Architecture 2030: Efficiency Could Save 20 Coal Plants

Written by on May 1, 2008

We’ve got to do something about climate change now. Unfortunately, carbon capture technology is 20 years away, it takes more than a decade to build a nuclear plant, and renewables like solar and geothermal have a huge barrier to overcome before they can be cost competitive.

So what do we do? Well, Architecture 2030 has created their blueprint to the future (PDF), which outlines how to reduce emissions by massive amounts without changing our energy mix at all. By implementing existing technologies at low costs, Architecture 2030 has determined that we could save far more energy far cheaper than we could ever hope to manage in the near-term with even old, established technologies like nuclear power.

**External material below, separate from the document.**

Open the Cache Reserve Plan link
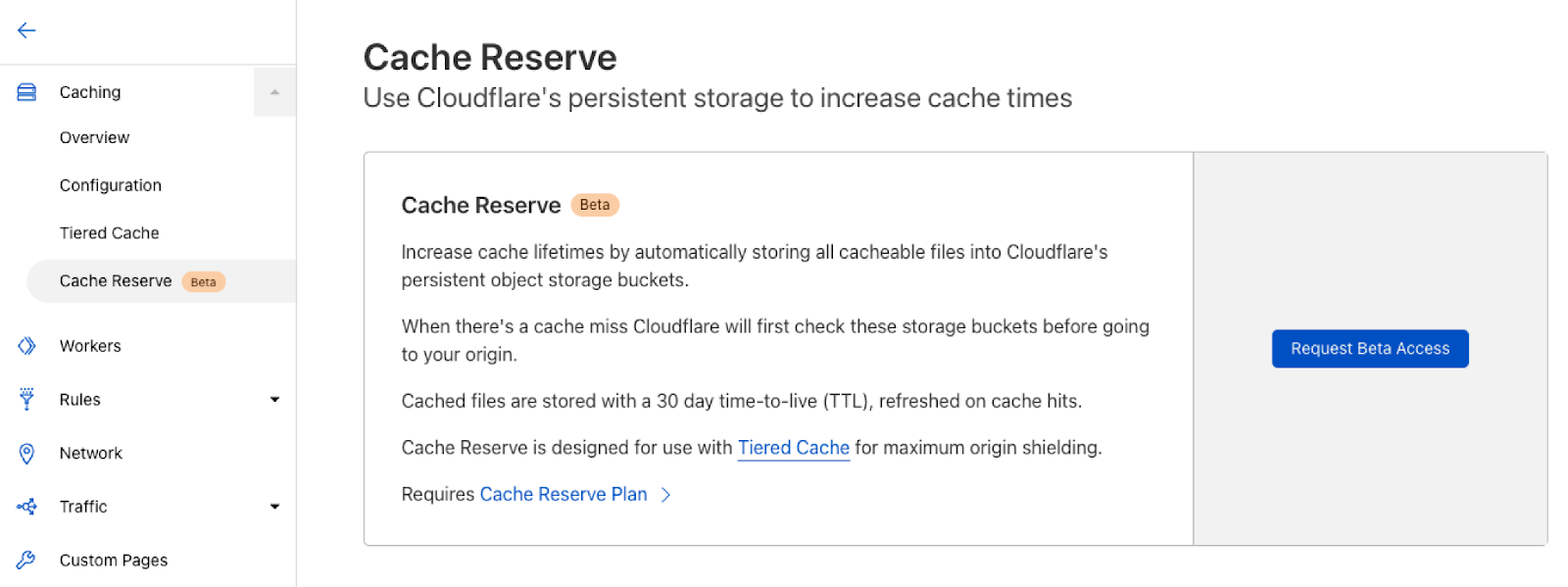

The results of their $21 B investment scenario are insane; they’ve calculated that it would:

  1. Replace 22.3 conventional coal-fired plants
  2. Reduce CO2 emissions by 86.7 MMT
  3. Save 204 billion cubic feet of natural gas
  4. Save 10.7 million barrels of oil
  5. Save consumers $8.46 billion in energy bills
  6. Create 216,000 new jobs.

Investing that same money in clean coal or nuclear infrastructure would, in the best case, only replace 8 coal plants.

It’s obvious where the money needs to go, and Architecture 2030 is calling on the global architecture community to adopt standards that will make this a reality.


3 Responses to “Architecture 2030: Efficiency Could Save 20 Coal Plants”

  1. ozi ozi says:

    Upside down Miss Jane
    I haven’t seen figures for the USA. Over here, another ~25% of most people’s carbon footprint is their food. They also seem to have avoided looking at embodied energy in construction, designing smaller buildings with greener materials.
    Seriously, the global architecture community has been looking at this stuff intensely since the 70s.
    I’m calling on the global non-architectural community to adopt standards that will make this a reality.

  2. curt says:

    Very, very intelligent post!
    Far the most efficient carbon capture are plants and natural forests, and we don’t need to wait 20 years or even a second to perform them worldwide.
    Renewable energy sources, such as solar power (heat collection, PV electricity generation), geothermal, wind, tidal power, ocen currents, need only and only a few months of serious Government/Congress work to make a final breakthrough, if only they would have wanted to achieve total energy independence.
    Saving energy is far the cheapest way of addressing most of the mentioned problems.
    $21billion is just a few weeks of Iraq war and it doesn’t represent a lot in US budget, especially if we consider truly fantastic positive effects to national economy and to environment, as well.

  3. james says:

    energy cost
    What would it mean to this world if the huge price we pay currently for energy would become much less as we became deeply involved in renewable sources plus far greater efficiency? What a huge amount of capital would be freed up for other things, such as decent health care, and a myriad of other worthy directions.
    I wonder how much better life could be with more intelligent planning.